Regardless of what strategy America adopts overseas in the War on Terrorism, the next conservatism should not allow the creation of a national security state here at home. It we trade our liberties for security, we will have made a very bad bargain; we will end up with neither. While the next conservatism should be firmly for measures that really improve our security, like taking control of our borders and ending illegal immigration, it should be equally firm in rejecting departures from our Constitution. Our country has survived many wars without discarding the Constitution, and I have no doubt we can do the same in the War on Terrorism if conservatives insist on it.
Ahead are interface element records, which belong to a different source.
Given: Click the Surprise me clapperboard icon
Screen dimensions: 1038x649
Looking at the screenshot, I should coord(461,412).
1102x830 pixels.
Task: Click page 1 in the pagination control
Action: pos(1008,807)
What would rejecting the national security state mean in specific terms? A few examples include:

  • We should never again pass wide-ranging legislation that endangers our liberties in the immediate aftermath of a terrorist attack, as we did with the so-called "Patriot Act" after 9/11. It is almost certain that, so long as we are intervening in other countries, we will be attacked by terrorists here at home. Some of those attacks may be much worse than 9/11. When they happen, cool heads should prevail over immediate fears. If we allow ourselves to be carried away by our fears, and by voices that will play on those fears to increase the power of the state, we will lose our freedoms.
  • We must be very careful about allowing government to use advanced new technologies, which permit unprecedented powers of surveillance and intrusion, to maintain our liberties in law while undermining them in fact. Can there be any doubt that we will someday become the targets of the surveillance that we enable?
  • Perhaps most important, we must understand that in national security as in other areas, government too often wins by failing. As conservatives have long recognized, government always wants more power and more resources. Big government always wants to become bigger government. The next conservatism must not allow big government to become bigger by waving the "national security" flag.

Far from lessening the need for conservatives to be wary of the power of the state, the threat of terrorism should make the next conservatism more wary. If we end up with a national security state, where anything is permitted in the name of national security, we will become an administered people rather than a free people. As in Russia in times past, the government will be able to say to any and all of us, "We have no laws, we only have instructions." At that point, the terrorists will have won the greatest possible victory, because they will have destroyed what "America" means.